Output every record below precisely as it is written.

* Dataset extract *
══════
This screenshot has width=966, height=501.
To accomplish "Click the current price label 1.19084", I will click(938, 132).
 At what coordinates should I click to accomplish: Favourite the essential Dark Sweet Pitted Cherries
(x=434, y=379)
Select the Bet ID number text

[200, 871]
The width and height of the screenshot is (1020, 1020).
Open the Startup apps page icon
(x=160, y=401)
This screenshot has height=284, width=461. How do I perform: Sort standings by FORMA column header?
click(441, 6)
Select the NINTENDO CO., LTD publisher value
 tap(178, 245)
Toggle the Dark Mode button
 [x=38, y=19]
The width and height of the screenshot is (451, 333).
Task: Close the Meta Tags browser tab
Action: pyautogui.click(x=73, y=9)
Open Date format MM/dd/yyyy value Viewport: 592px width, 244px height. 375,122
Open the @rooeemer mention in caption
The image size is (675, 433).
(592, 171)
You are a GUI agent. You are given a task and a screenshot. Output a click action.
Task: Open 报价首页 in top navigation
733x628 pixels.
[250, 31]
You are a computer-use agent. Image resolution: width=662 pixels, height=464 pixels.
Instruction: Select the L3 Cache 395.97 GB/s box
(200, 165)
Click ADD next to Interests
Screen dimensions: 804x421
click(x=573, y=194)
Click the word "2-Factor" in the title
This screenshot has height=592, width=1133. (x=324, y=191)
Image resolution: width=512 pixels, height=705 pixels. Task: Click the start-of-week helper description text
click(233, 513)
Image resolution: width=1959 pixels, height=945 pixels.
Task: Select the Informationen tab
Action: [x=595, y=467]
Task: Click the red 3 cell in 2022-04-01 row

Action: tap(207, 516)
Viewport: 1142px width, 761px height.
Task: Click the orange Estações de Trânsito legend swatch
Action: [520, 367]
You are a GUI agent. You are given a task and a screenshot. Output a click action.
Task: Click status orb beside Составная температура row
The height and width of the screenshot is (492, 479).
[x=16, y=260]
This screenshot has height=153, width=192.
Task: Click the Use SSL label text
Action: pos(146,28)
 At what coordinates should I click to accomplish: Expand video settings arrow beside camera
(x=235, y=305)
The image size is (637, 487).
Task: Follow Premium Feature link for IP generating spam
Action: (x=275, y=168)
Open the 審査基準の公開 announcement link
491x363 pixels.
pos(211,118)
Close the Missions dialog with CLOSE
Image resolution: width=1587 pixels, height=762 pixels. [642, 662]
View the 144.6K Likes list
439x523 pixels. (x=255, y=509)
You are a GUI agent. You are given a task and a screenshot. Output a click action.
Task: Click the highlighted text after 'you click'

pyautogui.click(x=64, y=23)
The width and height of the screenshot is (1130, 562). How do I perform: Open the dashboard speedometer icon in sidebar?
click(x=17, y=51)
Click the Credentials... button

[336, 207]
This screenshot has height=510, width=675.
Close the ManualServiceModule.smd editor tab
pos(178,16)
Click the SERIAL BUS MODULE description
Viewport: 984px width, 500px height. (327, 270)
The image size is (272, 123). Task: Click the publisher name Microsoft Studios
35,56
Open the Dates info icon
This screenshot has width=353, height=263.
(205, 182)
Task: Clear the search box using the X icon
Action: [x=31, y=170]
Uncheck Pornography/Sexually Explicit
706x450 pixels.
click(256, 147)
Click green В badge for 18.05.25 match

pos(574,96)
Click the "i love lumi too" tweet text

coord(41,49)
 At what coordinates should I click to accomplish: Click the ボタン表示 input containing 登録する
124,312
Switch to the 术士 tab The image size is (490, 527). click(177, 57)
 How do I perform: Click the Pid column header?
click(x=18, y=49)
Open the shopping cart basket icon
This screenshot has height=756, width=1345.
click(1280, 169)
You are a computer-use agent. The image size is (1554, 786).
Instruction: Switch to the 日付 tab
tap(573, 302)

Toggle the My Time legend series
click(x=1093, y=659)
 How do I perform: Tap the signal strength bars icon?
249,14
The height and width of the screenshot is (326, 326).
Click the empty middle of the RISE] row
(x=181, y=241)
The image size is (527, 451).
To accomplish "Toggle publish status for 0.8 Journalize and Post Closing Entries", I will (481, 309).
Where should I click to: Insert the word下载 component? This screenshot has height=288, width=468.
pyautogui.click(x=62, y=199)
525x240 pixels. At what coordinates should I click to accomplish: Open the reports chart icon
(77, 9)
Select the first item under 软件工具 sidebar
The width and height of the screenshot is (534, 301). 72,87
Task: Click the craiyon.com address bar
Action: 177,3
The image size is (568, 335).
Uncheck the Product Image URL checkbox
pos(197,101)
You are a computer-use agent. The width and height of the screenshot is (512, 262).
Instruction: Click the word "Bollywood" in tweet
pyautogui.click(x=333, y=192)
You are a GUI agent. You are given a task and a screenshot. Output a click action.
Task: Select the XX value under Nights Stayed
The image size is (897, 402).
══════
* Reply *
This screenshot has width=966, height=501.
To accomplish "Click the current price label 1.19084", I will click(938, 132).
 At what coordinates should I click to accomplish: Favourite the essential Dark Sweet Pitted Cherries
(x=434, y=379)
Select the Bet ID number text

[200, 871]
The width and height of the screenshot is (1020, 1020).
Open the Startup apps page icon
(x=160, y=401)
This screenshot has height=284, width=461. How do I perform: Sort standings by FORMA column header?
click(441, 6)
Select the NINTENDO CO., LTD publisher value
 tap(178, 245)
Toggle the Dark Mode button
 [x=38, y=19]
The width and height of the screenshot is (451, 333).
Task: Close the Meta Tags browser tab
Action: pyautogui.click(x=73, y=9)
Open Date format MM/dd/yyyy value Viewport: 592px width, 244px height. 375,122
Open the @rooeemer mention in caption
The image size is (675, 433).
(592, 171)
You are a GUI agent. You are given a task and a screenshot. Output a click action.
Task: Open 报价首页 in top navigation
733x628 pixels.
[250, 31]
You are a computer-use agent. Image resolution: width=662 pixels, height=464 pixels.
Instruction: Select the L3 Cache 395.97 GB/s box
(200, 165)
Click ADD next to Interests
Screen dimensions: 804x421
click(x=573, y=194)
Click the word "2-Factor" in the title
This screenshot has height=592, width=1133. (x=324, y=191)
Image resolution: width=512 pixels, height=705 pixels. Task: Click the start-of-week helper description text
click(233, 513)
Image resolution: width=1959 pixels, height=945 pixels.
Task: Select the Informationen tab
Action: [x=595, y=467]
Task: Click the red 3 cell in 2022-04-01 row

Action: tap(207, 516)
Viewport: 1142px width, 761px height.
Task: Click the orange Estações de Trânsito legend swatch
Action: [520, 367]
You are a GUI agent. You are given a task and a screenshot. Output a click action.
Task: Click status orb beside Составная температура row
The height and width of the screenshot is (492, 479).
[x=16, y=260]
This screenshot has height=153, width=192.
Task: Click the Use SSL label text
Action: pos(146,28)
 At what coordinates should I click to accomplish: Expand video settings arrow beside camera
(x=235, y=305)
The image size is (637, 487).
Task: Follow Premium Feature link for IP generating spam
Action: (x=275, y=168)
Open the 審査基準の公開 announcement link
491x363 pixels.
pos(211,118)
Close the Missions dialog with CLOSE
Image resolution: width=1587 pixels, height=762 pixels. [642, 662]
View the 144.6K Likes list
439x523 pixels. (x=255, y=509)
You are a GUI agent. You are given a task and a screenshot. Output a click action.
Task: Click the highlighted text after 'you click'

pyautogui.click(x=64, y=23)
The width and height of the screenshot is (1130, 562). How do I perform: Open the dashboard speedometer icon in sidebar?
click(x=17, y=51)
Click the Credentials... button

[336, 207]
This screenshot has height=510, width=675.
Close the ManualServiceModule.smd editor tab
pos(178,16)
Click the SERIAL BUS MODULE description
Viewport: 984px width, 500px height. (327, 270)
The image size is (272, 123). Task: Click the publisher name Microsoft Studios
35,56
Open the Dates info icon
This screenshot has width=353, height=263.
(205, 182)
Task: Clear the search box using the X icon
Action: [x=31, y=170]
Uncheck Pornography/Sexually Explicit
706x450 pixels.
click(256, 147)
Click green В badge for 18.05.25 match

pos(574,96)
Click the "i love lumi too" tweet text

coord(41,49)
 At what coordinates should I click to accomplish: Click the ボタン表示 input containing 登録する
124,312
Switch to the 术士 tab The image size is (490, 527). click(177, 57)
 How do I perform: Click the Pid column header?
click(x=18, y=49)
Open the shopping cart basket icon
This screenshot has height=756, width=1345.
click(1280, 169)
You are a computer-use agent. The image size is (1554, 786).
Instruction: Switch to the 日付 tab
tap(573, 302)

Toggle the My Time legend series
click(x=1093, y=659)
 How do I perform: Tap the signal strength bars icon?
249,14
The height and width of the screenshot is (326, 326).
Click the empty middle of the RISE] row
(x=181, y=241)
The image size is (527, 451).
To accomplish "Toggle publish status for 0.8 Journalize and Post Closing Entries", I will (481, 309).
Where should I click to: Insert the word下载 component? This screenshot has height=288, width=468.
pyautogui.click(x=62, y=199)
525x240 pixels. At what coordinates should I click to accomplish: Open the reports chart icon
(77, 9)
Select the first item under 软件工具 sidebar
The width and height of the screenshot is (534, 301). 72,87
Task: Click the craiyon.com address bar
Action: 177,3
The image size is (568, 335).
Uncheck the Product Image URL checkbox
pos(197,101)
You are a computer-use agent. The width and height of the screenshot is (512, 262).
Instruction: Click the word "Bollywood" in tweet
pyautogui.click(x=333, y=192)
You are a GUI agent. You are given a task and a screenshot. Output a click action.
Task: Select the XX value under Nights Stayed
The image size is (897, 402).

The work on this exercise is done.